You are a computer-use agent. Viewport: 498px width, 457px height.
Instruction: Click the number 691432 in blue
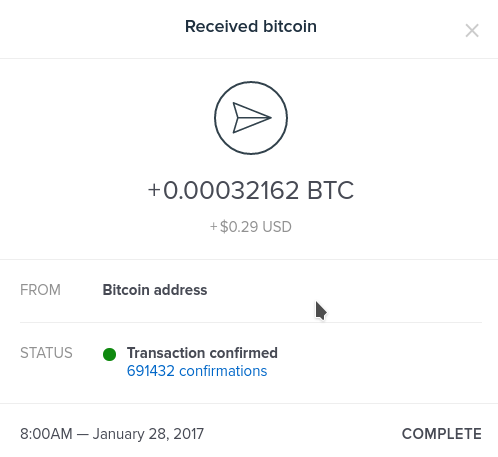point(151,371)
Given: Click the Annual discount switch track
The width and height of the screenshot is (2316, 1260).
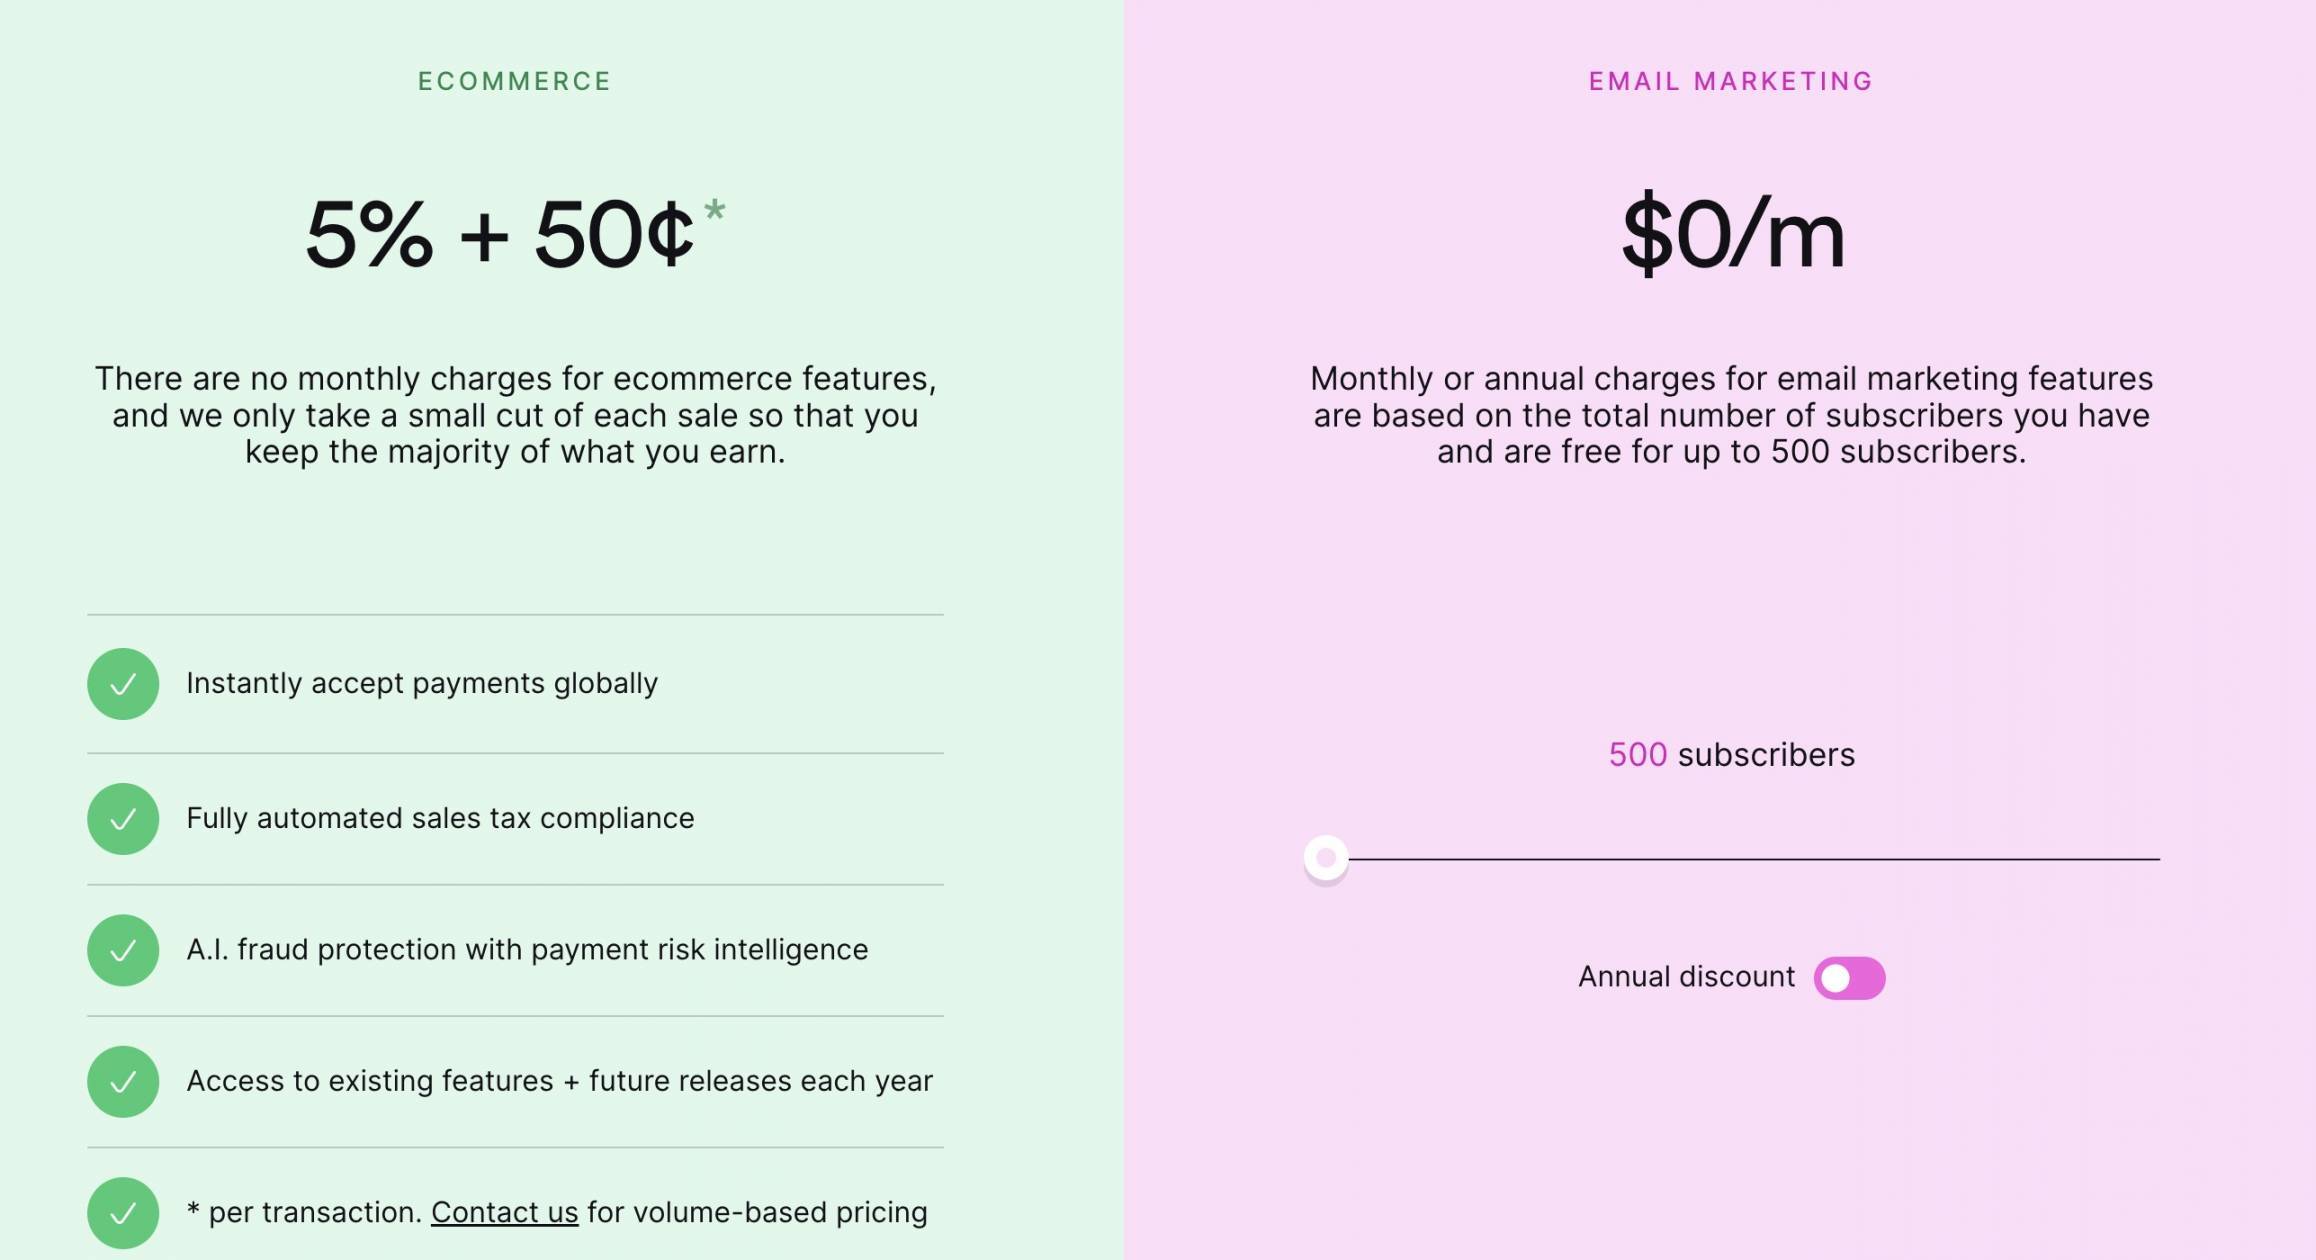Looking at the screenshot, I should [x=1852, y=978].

-------------------------

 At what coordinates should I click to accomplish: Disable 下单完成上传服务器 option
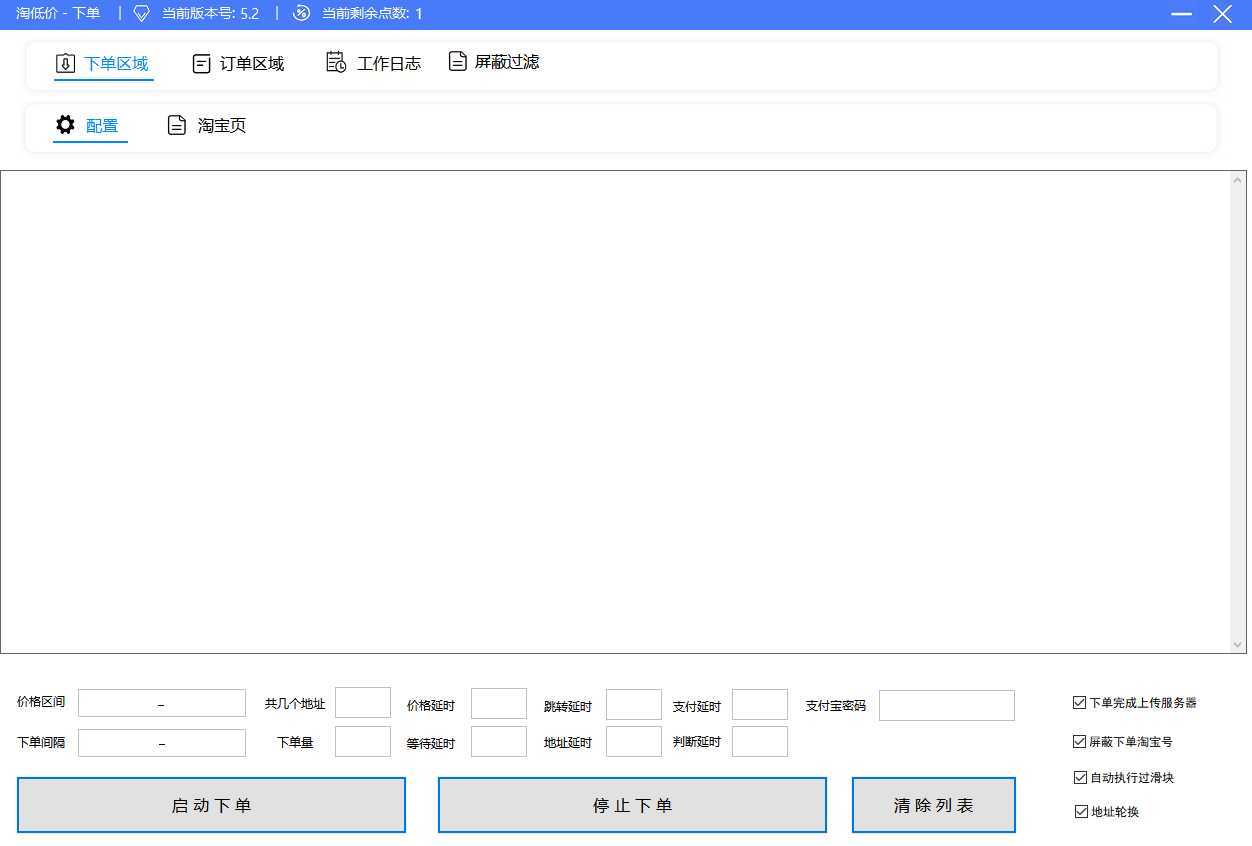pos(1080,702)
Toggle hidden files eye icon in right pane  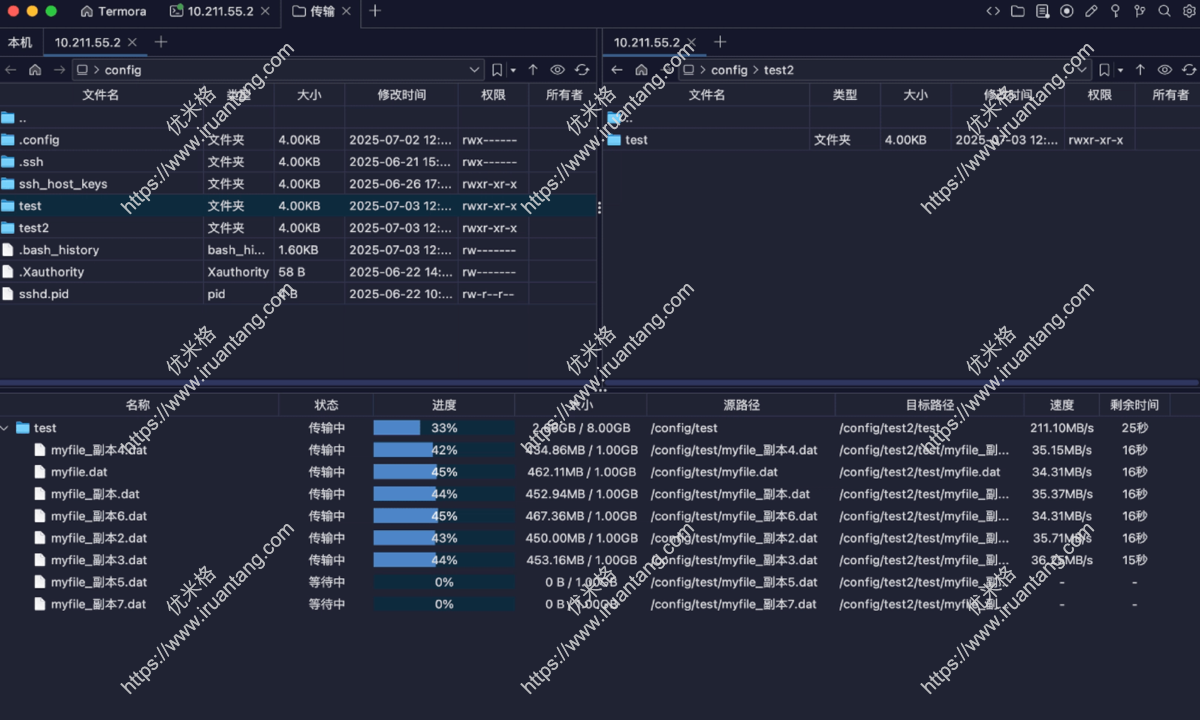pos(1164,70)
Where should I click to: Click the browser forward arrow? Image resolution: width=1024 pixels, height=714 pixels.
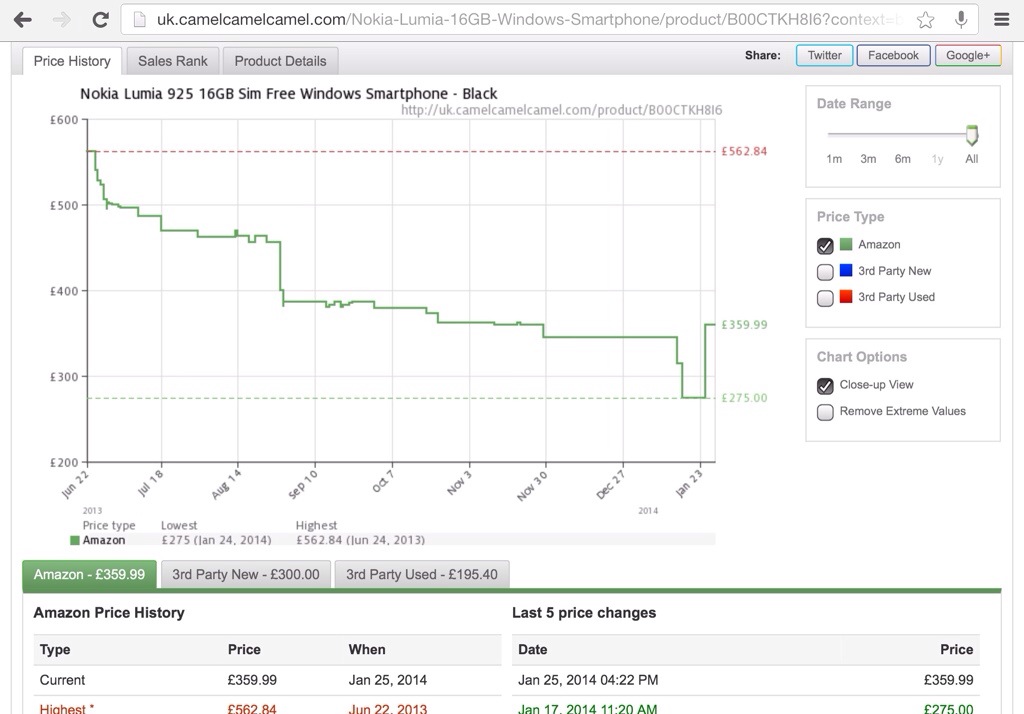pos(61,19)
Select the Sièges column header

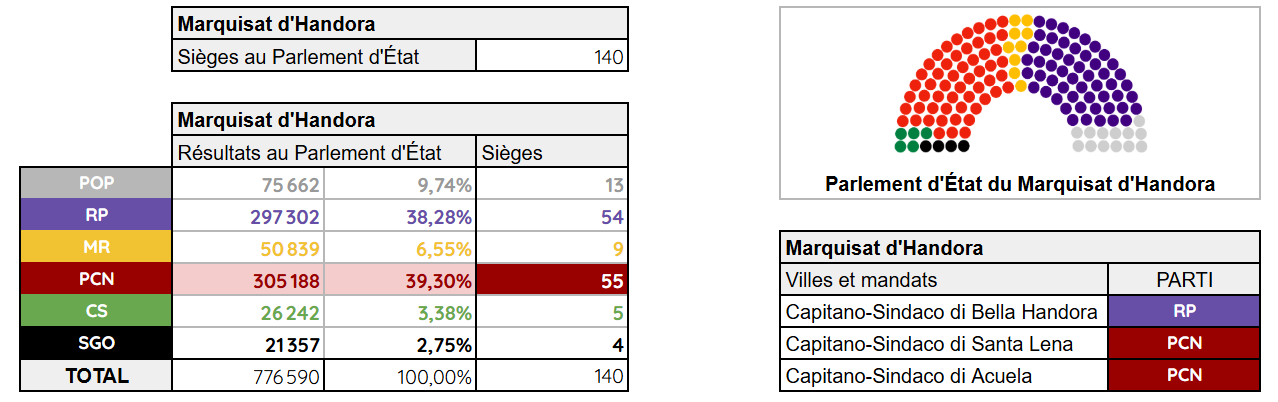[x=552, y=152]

-------------------------

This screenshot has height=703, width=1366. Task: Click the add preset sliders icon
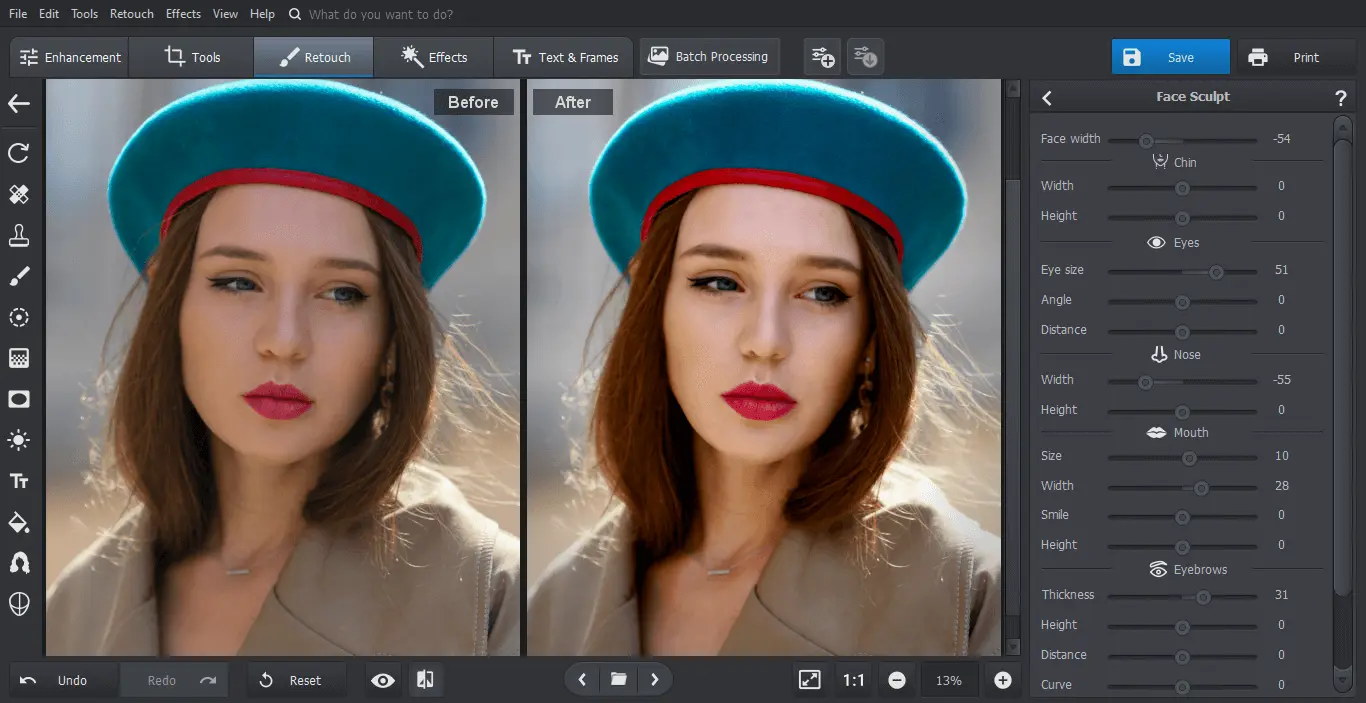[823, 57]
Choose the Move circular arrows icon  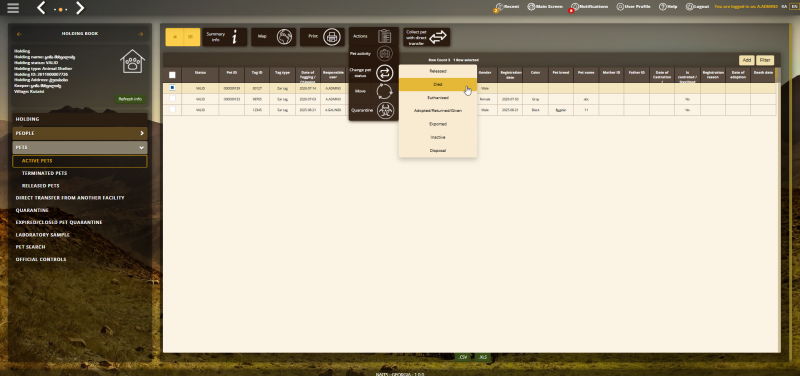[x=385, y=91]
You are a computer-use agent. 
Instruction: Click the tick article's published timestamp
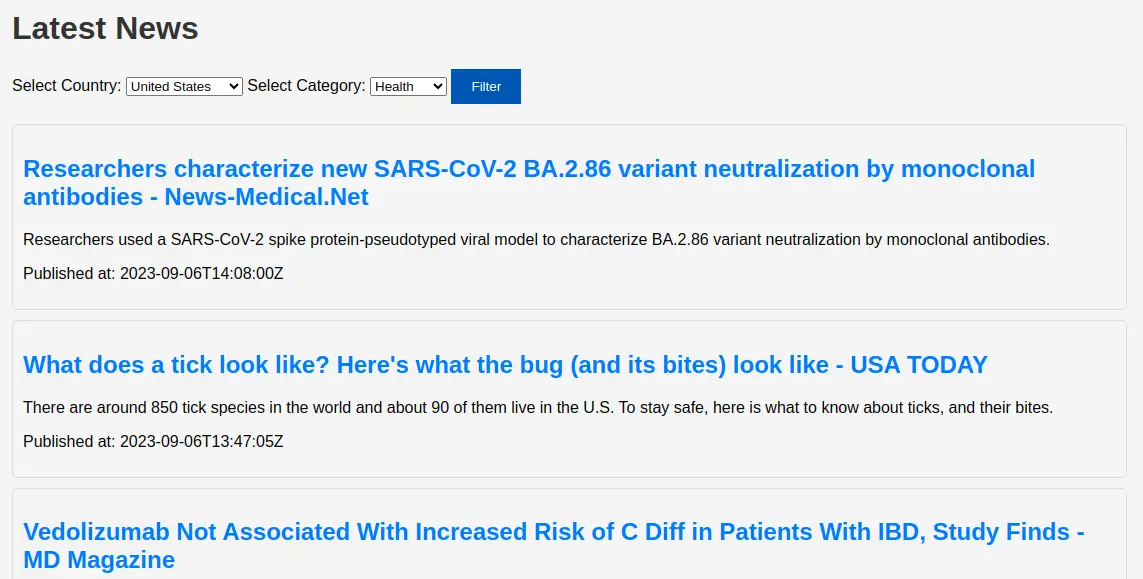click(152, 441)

-------------------------

◆ **Work to be completed**:
Retype the records between the line holding "You are a computer-use agent. Viewport: 498px" and the line holding "Looking at the", inclusive, and leave the pictures out of your answer.

◆ **Answer for the task**:
You are a computer-use agent. Viewport: 498px width, 457px height.
Instruction: Click the number 691432 in blue
point(151,371)
Given: Click the Annual discount switch track
The width and height of the screenshot is (2316, 1260).
Looking at the screenshot, I should [x=1852, y=978].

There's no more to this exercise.